Please transcribe only the lines between the one containing "Attach a photo using the camera icon" and the end of the records, both ends included, exactly as written; skip every picture.
─── DATASET RECORDS
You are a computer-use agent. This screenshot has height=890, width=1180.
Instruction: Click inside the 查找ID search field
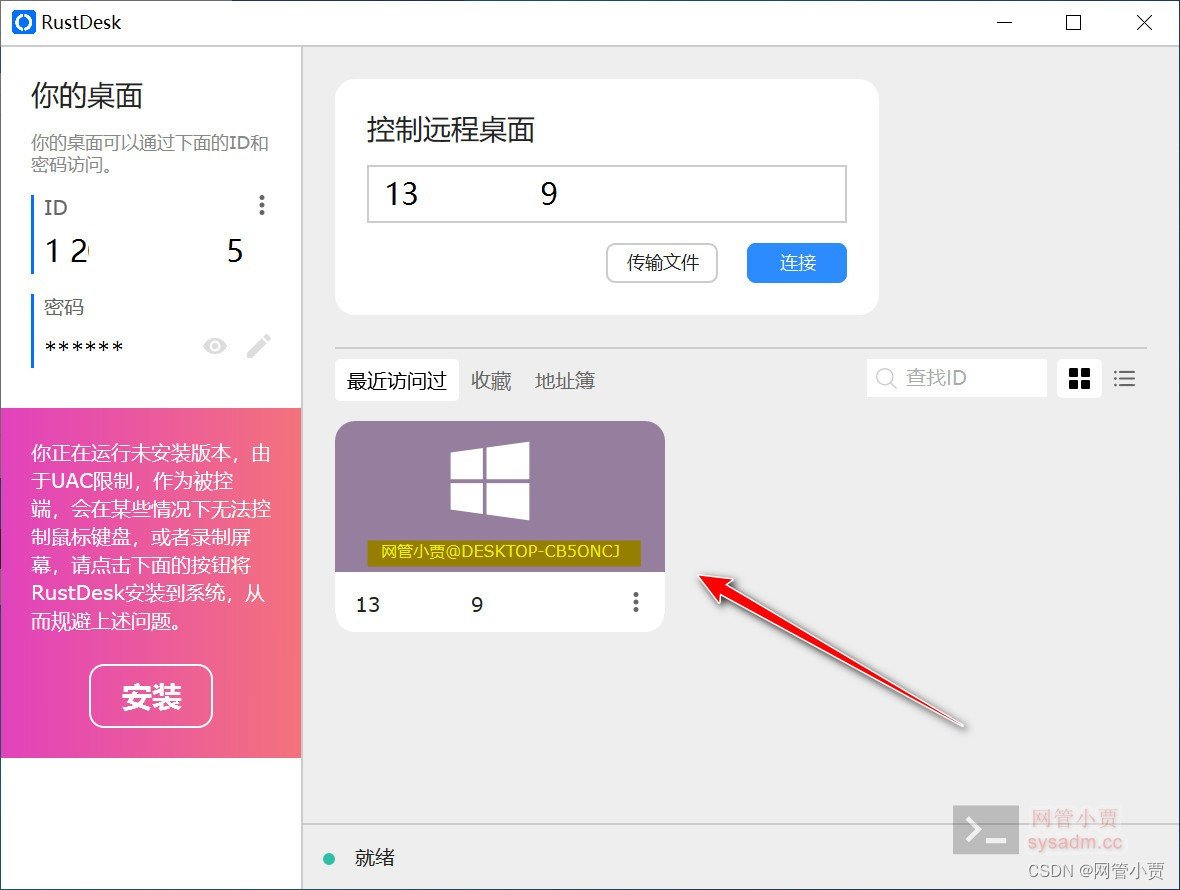(x=960, y=378)
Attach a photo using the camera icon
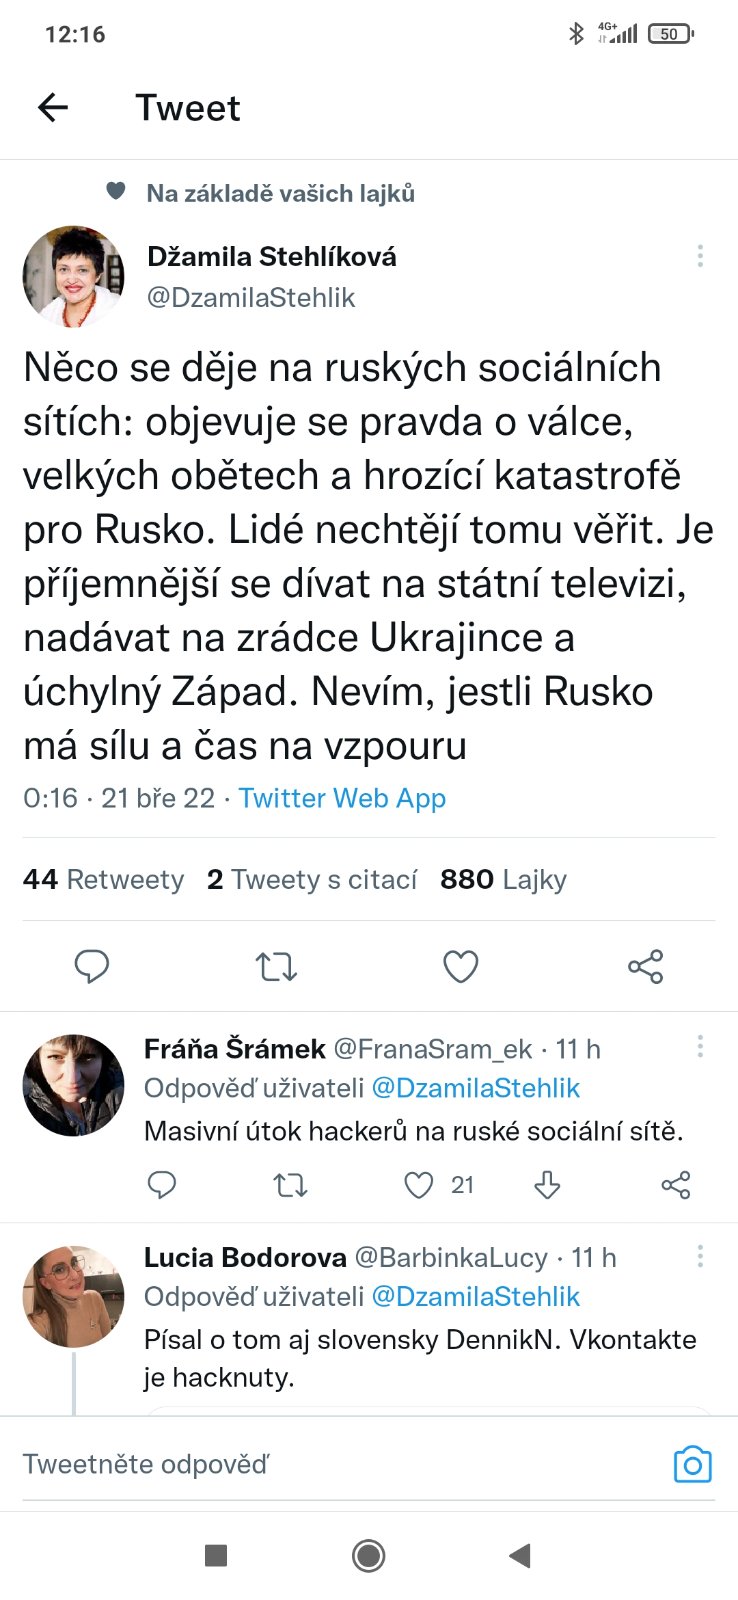Image resolution: width=738 pixels, height=1600 pixels. (692, 1465)
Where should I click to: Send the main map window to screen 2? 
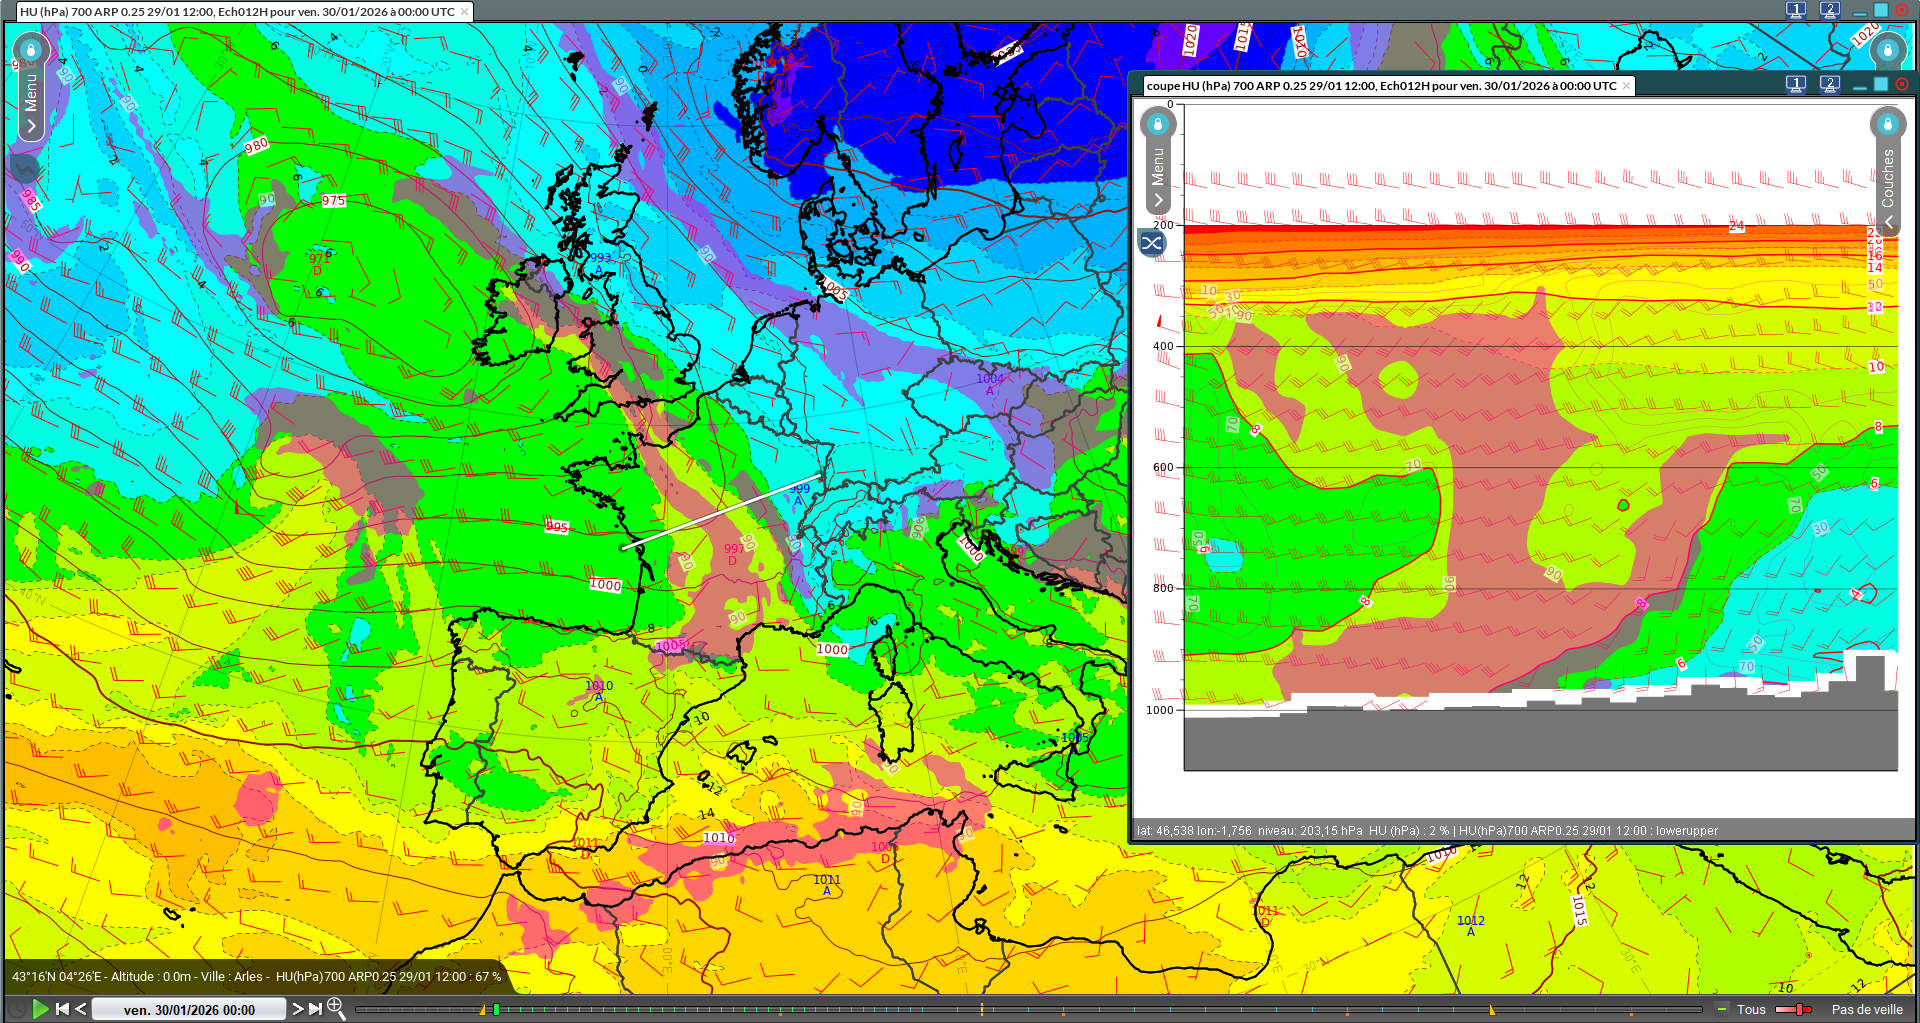tap(1829, 11)
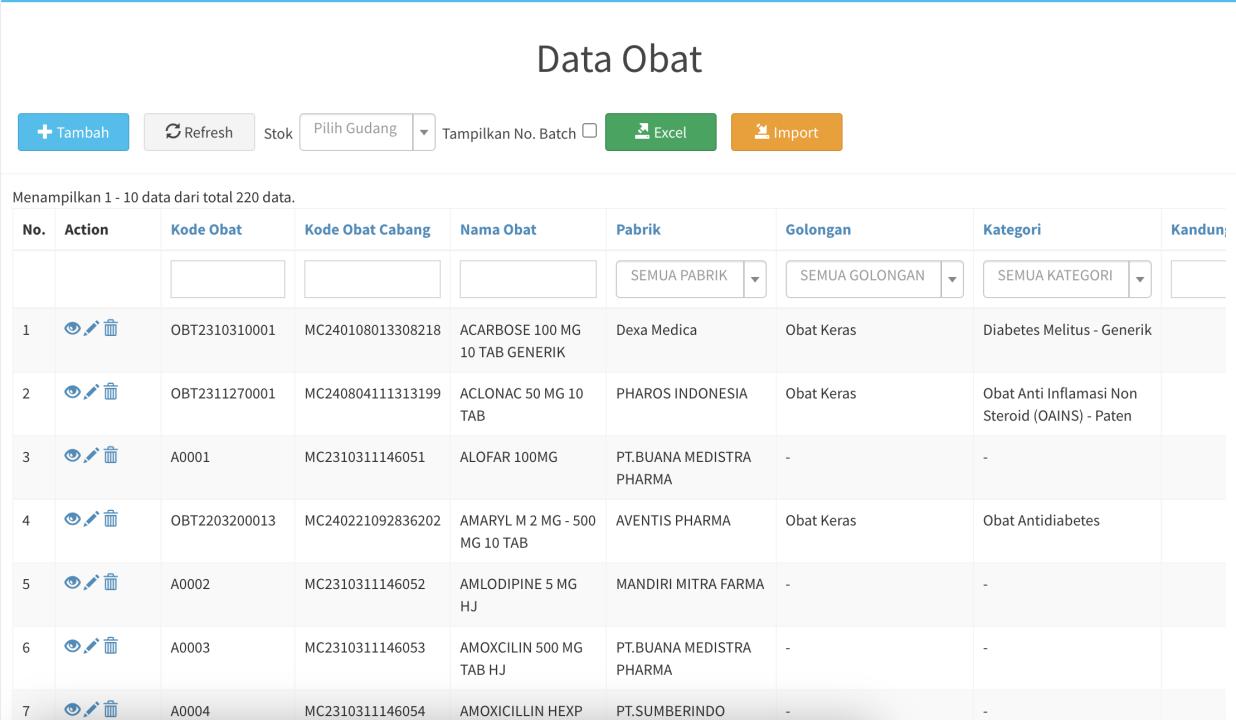
Task: Delete the ALOFAR 100MG row with trash icon
Action: (111, 455)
──────
**RESULT OF THIS EXERCISE**
Attach a photo using the camera icon
Image resolution: width=738 pixels, height=1600 pixels. (692, 1465)
Where should I click to: Send the main map window to screen 2? 
tap(1829, 11)
Task: Delete the ALOFAR 100MG row with trash icon
Action: (111, 455)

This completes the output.